*What this task involves*: Scan the records below for the line containing "10 (353, 1407)" and the line containing "Ames Amadin (101, 138)". Copy both, plus every line between, exactly.

** Opening Data for the task block **

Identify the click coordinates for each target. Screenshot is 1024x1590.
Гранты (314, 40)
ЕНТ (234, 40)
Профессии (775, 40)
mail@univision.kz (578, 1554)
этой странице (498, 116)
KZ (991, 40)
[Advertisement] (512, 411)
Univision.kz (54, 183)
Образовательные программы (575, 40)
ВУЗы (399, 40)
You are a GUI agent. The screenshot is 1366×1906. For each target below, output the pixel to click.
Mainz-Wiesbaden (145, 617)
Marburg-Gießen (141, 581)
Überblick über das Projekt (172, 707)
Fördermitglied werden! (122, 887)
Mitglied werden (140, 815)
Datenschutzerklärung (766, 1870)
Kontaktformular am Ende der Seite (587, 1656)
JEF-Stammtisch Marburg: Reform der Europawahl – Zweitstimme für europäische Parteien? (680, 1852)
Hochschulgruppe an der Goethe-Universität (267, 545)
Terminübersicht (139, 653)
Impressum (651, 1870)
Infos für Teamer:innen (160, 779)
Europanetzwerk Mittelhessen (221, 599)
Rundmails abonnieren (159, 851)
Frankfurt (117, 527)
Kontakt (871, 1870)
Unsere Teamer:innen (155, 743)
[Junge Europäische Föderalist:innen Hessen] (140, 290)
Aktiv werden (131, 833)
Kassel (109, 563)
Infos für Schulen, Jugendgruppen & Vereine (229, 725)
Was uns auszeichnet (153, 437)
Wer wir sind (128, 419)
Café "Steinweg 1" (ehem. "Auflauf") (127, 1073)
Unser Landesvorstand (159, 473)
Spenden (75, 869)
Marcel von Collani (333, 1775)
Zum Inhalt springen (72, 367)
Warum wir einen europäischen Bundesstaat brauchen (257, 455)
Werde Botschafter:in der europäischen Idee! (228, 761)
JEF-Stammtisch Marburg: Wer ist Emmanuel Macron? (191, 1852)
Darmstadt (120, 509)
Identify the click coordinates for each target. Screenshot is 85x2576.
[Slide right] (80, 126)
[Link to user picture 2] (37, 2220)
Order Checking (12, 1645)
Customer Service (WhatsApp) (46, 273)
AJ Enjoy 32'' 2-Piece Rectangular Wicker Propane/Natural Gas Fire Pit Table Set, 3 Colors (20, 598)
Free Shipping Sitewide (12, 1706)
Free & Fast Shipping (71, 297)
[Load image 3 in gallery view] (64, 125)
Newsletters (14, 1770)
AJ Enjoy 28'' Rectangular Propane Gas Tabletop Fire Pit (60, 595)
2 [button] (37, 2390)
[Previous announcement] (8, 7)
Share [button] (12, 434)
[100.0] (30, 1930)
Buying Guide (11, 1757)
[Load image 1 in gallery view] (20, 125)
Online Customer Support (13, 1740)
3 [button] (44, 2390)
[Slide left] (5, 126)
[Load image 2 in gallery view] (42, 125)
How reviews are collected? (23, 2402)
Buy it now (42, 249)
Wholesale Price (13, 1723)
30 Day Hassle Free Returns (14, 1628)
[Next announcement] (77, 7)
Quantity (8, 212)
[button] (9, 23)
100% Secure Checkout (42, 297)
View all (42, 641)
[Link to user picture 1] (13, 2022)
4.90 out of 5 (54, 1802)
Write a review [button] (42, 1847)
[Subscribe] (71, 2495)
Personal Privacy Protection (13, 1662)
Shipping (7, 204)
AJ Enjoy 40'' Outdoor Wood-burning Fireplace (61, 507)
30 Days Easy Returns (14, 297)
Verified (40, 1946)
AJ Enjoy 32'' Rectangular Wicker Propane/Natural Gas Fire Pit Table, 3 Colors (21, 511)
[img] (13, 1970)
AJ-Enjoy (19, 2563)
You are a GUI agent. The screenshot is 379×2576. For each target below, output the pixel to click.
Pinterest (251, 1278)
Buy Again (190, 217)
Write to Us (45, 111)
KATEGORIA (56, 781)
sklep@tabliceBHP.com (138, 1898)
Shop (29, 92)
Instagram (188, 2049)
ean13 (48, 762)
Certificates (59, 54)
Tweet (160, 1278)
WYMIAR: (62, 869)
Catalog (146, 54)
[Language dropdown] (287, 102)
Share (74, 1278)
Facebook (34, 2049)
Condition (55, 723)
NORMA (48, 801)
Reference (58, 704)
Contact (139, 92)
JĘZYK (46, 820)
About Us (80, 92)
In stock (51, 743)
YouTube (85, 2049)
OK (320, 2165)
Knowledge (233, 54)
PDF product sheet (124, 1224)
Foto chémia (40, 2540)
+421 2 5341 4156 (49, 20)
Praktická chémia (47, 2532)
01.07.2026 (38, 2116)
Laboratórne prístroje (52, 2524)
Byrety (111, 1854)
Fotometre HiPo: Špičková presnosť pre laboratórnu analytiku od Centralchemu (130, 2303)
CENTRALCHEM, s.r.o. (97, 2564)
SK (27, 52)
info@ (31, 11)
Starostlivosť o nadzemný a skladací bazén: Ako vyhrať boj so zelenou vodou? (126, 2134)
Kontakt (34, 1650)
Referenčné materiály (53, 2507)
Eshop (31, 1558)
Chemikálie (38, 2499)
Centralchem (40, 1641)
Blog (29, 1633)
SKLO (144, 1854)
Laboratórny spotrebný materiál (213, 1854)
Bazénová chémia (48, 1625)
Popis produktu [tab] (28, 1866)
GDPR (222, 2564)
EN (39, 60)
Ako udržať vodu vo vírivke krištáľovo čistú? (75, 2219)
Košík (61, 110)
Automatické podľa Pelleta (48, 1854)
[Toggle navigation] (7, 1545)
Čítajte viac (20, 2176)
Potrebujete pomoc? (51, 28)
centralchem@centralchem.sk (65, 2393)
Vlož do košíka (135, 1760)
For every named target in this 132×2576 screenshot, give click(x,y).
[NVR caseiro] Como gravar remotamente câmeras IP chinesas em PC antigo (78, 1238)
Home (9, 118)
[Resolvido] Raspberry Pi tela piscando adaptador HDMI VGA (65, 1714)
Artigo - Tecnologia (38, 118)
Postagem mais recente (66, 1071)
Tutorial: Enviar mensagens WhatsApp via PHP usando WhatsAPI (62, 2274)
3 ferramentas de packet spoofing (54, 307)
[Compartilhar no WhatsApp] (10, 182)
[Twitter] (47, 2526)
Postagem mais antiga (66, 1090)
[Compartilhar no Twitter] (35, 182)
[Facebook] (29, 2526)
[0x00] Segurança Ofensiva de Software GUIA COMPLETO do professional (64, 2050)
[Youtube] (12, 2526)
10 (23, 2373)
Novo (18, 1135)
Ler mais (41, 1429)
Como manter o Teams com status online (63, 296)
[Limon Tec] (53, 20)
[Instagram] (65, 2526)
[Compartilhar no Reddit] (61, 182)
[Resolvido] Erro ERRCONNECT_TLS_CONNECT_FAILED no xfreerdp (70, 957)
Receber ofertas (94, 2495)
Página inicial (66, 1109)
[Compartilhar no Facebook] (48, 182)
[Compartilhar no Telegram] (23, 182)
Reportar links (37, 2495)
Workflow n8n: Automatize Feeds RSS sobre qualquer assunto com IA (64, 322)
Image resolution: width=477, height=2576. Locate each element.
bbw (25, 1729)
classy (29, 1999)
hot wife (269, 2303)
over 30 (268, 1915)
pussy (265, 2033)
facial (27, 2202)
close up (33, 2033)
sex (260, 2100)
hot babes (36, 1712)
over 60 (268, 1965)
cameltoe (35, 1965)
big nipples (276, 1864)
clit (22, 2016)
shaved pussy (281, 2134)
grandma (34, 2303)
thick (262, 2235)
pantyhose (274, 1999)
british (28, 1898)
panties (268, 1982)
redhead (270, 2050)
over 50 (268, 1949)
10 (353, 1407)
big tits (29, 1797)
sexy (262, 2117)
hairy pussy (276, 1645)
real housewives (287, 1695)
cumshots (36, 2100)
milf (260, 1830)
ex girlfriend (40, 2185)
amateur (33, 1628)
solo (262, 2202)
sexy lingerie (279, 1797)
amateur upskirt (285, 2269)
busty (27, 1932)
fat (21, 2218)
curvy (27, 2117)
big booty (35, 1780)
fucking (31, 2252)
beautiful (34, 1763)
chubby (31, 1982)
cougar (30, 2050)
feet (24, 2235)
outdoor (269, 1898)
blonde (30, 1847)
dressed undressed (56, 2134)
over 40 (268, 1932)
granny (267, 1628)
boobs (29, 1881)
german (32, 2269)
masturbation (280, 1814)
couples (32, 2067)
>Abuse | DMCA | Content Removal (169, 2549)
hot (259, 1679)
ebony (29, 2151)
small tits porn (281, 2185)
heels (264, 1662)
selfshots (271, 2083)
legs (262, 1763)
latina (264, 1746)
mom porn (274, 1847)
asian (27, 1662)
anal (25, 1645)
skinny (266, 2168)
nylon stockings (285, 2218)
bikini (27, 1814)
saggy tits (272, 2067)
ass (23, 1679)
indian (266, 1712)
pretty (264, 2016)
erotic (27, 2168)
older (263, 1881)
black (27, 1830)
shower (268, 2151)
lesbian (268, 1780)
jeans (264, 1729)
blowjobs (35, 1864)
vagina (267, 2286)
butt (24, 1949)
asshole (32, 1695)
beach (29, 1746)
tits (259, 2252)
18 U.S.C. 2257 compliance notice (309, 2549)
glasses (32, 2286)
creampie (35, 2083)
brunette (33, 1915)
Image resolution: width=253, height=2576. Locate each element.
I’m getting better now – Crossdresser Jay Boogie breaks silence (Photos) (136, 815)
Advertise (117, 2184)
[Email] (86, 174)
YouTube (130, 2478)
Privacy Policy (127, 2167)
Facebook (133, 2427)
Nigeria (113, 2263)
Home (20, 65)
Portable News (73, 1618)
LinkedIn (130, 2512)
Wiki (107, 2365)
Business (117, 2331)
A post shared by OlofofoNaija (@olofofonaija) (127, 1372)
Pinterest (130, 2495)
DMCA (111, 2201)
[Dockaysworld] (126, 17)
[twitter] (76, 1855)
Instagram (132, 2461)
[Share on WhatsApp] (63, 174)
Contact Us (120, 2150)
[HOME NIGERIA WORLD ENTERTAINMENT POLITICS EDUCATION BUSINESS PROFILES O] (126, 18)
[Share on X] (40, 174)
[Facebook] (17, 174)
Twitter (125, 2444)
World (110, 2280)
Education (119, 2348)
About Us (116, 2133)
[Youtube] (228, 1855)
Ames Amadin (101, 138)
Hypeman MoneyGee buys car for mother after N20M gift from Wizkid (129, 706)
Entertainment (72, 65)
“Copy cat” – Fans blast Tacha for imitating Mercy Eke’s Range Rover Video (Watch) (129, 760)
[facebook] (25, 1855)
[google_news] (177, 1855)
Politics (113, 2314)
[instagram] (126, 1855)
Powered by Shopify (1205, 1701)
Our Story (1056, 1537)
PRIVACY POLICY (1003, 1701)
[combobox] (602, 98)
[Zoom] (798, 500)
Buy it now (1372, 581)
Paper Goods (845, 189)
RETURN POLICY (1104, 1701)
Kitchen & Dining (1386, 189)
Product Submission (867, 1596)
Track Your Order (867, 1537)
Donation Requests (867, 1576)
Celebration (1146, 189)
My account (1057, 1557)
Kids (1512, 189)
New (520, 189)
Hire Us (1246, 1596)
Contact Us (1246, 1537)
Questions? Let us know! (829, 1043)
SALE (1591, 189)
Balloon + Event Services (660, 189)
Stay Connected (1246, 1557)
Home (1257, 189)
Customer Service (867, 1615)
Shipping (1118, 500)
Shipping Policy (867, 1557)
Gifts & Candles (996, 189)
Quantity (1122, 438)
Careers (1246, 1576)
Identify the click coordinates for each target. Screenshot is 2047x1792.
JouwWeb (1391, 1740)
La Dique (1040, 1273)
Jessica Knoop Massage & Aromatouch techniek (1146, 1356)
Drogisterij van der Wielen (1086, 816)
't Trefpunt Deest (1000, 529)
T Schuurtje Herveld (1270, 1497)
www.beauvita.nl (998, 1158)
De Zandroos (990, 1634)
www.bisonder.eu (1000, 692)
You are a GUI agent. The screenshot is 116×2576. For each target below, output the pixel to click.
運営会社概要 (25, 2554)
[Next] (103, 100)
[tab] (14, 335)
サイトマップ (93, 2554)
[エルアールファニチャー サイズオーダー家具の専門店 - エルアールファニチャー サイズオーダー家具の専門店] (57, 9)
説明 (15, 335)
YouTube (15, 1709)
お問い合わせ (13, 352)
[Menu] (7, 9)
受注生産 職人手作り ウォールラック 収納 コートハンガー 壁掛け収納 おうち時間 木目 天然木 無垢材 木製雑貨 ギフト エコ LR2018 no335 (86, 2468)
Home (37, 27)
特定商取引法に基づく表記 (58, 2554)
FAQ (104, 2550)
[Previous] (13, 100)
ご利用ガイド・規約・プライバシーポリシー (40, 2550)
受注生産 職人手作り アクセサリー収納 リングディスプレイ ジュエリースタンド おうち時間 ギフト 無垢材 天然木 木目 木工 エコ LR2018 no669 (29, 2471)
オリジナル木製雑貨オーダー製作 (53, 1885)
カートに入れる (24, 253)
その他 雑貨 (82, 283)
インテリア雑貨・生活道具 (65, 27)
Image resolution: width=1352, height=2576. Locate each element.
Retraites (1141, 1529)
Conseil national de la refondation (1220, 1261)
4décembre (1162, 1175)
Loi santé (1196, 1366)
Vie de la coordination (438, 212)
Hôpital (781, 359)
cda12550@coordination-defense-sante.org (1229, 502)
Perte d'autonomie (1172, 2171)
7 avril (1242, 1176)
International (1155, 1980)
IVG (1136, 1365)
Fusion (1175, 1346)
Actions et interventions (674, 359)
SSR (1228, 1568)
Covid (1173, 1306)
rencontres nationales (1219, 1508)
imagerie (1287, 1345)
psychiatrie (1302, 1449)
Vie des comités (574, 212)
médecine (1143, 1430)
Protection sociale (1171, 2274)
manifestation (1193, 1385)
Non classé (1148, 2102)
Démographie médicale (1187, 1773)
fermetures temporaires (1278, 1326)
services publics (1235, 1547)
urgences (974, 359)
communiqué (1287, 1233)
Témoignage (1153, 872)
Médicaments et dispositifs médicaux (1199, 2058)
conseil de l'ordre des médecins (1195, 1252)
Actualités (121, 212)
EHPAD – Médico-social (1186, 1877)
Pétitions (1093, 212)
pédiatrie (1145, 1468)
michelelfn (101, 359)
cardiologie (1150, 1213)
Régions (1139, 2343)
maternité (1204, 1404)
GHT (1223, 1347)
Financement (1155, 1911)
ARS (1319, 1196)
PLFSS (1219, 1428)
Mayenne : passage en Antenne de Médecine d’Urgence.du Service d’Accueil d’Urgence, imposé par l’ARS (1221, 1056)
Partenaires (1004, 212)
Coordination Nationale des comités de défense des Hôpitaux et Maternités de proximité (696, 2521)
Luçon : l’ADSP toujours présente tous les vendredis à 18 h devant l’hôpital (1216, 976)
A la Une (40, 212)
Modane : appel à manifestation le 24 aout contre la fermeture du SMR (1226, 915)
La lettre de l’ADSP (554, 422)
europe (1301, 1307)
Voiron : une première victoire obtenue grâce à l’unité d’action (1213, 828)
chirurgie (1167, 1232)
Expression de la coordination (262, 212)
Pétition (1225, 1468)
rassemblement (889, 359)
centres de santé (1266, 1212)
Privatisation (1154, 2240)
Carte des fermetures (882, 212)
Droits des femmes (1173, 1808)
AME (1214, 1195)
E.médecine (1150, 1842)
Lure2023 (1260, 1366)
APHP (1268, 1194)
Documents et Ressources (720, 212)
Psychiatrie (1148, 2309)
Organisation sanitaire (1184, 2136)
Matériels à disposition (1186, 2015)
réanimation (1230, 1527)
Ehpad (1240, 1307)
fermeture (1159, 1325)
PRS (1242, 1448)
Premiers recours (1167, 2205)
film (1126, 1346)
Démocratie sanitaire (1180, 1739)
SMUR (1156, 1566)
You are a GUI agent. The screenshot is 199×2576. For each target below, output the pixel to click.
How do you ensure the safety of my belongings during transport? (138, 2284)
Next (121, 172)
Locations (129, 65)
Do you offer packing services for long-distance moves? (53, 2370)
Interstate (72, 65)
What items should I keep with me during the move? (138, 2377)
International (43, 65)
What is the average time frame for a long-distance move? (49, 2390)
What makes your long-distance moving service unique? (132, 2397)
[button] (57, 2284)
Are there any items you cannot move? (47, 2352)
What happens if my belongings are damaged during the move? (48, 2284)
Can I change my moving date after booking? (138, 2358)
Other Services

** Closing Data for the task block **

*Task solution*:
10 (353, 1407)
big tits (29, 1797)
sexy (262, 2117)
hairy pussy (276, 1645)
real housewives (287, 1695)
cumshots (36, 2100)
milf (260, 1830)
ex girlfriend (40, 2185)
amateur (33, 1628)
solo (262, 2202)
sexy lingerie (279, 1797)
amateur upskirt (285, 2269)
busty (27, 1932)
fat (21, 2218)
curvy (27, 2117)
big booty (35, 1780)
fucking (31, 2252)
beautiful (34, 1763)
chubby (31, 1982)
cougar (30, 2050)
feet (24, 2235)
outdoor (269, 1898)
blonde (30, 1847)
dressed undressed (56, 2134)
over 40 (268, 1932)
granny (267, 1628)
boobs (29, 1881)
german (32, 2269)
masturbation (280, 1814)
couples (32, 2067)
>Abuse | DMCA | Content Removal (169, 2549)
hot (259, 1679)
ebony (29, 2151)
small tits porn (281, 2185)
heels (264, 1662)
selfshots (271, 2083)
legs (262, 1763)
latina (264, 1746)
mom porn (274, 1847)
asian (27, 1662)
anal (25, 1645)
skinny (266, 2168)
nylon stockings (285, 2218)
bikini (27, 1814)
saggy tits (272, 2067)
ass (23, 1679)
indian (266, 1712)
pretty (264, 2016)
erotic (27, 2168)
older (263, 1881)
black (27, 1830)
shower (268, 2151)
lesbian (268, 1780)
jeans (264, 1729)
blowjobs (35, 1864)
vagina (267, 2286)
butt (24, 1949)
asshole (32, 1695)
beach (29, 1746)
tits (259, 2252)
18 U.S.C. 2257 compliance notice (309, 2549)
glasses (32, 2286)
creampie (35, 2083)
brunette (33, 1915)
Image resolution: width=253, height=2576. Locate each element.
I’m getting better now – Crossdresser Jay Boogie breaks silence (Photos) (136, 815)
Advertise (117, 2184)
[Email] (86, 174)
YouTube (130, 2478)
Privacy Policy (127, 2167)
Facebook (133, 2427)
Nigeria (113, 2263)
Home (20, 65)
Portable News (73, 1618)
LinkedIn (130, 2512)
Wiki (107, 2365)
Business (117, 2331)
A post shared by OlofofoNaija (@olofofonaija) (127, 1372)
Pinterest (130, 2495)
DMCA (111, 2201)
[Dockaysworld] (126, 17)
[twitter] (76, 1855)
Instagram (132, 2461)
[Share on WhatsApp] (63, 174)
Contact Us (120, 2150)
[HOME NIGERIA WORLD ENTERTAINMENT POLITICS EDUCATION BUSINESS PROFILES O] (126, 18)
[Share on X] (40, 174)
[Facebook] (17, 174)
Twitter (125, 2444)
World (110, 2280)
Education (119, 2348)
About Us (116, 2133)
[Youtube] (228, 1855)
Ames Amadin (101, 138)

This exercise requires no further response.